Riah Abu el-Assal, the former Anglican bishop of Jerusalem, said he had walked alongside Capucci at Arafat’s funeral in Cairo in 2004 and met him again last year at the Vatican.
“He spoke with tears in his eyes about how much he missed Jerusalem, its Old City alleys and the people there,” Abu el-Assal told Al Jazeera. “He longed to go back, but was barred from returning by Israel.”
Postage stamps in Capucci’s honour have been issued by Iraq, Egypt, Libya and Sudan.
Regional mediator
The cleric’s credibility in the Middle East was such that he was able to mediate in several high-profile diplomatic confrontations.
He nearly secured an agreement to release the 52 American embassy staff held hostage in Tehran, following the Iranian revolution of 1979, but media leaks scuppered the deal.

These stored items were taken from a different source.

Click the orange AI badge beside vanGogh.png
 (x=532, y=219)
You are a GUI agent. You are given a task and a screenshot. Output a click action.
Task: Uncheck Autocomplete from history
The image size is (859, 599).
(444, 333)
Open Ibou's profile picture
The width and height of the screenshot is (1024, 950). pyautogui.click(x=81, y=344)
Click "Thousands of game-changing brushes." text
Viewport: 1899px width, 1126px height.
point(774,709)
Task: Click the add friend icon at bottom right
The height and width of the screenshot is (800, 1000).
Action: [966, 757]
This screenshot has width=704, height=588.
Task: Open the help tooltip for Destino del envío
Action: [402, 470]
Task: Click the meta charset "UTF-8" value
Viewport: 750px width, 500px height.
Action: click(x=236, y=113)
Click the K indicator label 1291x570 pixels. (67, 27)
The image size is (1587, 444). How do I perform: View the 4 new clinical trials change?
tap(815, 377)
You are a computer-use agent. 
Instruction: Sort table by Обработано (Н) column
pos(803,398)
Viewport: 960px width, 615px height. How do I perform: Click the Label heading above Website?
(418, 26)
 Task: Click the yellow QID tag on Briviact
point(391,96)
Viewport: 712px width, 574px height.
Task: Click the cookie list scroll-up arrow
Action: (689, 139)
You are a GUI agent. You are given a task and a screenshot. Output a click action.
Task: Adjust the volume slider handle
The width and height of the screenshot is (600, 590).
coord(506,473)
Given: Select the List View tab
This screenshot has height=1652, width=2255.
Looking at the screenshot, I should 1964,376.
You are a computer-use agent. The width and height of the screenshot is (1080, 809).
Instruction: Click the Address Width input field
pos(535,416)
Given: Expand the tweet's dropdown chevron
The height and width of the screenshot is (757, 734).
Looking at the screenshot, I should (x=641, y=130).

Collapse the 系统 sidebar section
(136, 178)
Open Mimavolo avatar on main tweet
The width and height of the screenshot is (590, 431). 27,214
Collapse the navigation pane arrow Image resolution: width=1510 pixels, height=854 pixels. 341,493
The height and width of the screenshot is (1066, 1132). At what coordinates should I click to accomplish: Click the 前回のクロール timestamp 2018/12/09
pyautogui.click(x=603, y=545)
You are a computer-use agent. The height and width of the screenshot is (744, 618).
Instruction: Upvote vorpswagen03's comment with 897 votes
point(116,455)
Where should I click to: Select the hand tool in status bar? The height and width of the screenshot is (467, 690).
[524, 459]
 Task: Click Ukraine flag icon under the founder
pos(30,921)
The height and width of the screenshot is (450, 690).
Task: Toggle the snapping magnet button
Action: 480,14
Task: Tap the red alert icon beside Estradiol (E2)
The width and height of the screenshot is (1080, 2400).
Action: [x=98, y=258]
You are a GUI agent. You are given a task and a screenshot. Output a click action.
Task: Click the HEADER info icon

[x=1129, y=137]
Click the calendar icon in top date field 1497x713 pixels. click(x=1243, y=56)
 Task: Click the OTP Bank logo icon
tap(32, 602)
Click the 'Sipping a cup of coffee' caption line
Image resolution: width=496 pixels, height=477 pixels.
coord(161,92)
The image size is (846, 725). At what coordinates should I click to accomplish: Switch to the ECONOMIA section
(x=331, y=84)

In 1980, however, he successfully negotiated with Iran the release of the bodies of eight US airmen, who died during a failed mission to rescue the hostages.
He travelled to Baghdad in 1990, to persuade Saddam Hussein to free 68 Italians who had been prevented from leaving, along with hundreds of other westerners, after Iraq invaded Kuwait.
He returned a decade later with a delegation of clerics and intellectuals to protest western sanctions against Iraq. He told reporters that two Middle East nations were suffering: “The Iraqis, because of sanctions, and the Palestinian people, who are fighting for their dignity.”
There are about 80,000 Greek Melkites in Israel and the occupied territories, constituting about half of the Palestinian Christian population in the area.
According to reports, Capucci is due to be buried in Lebanon on Thursday.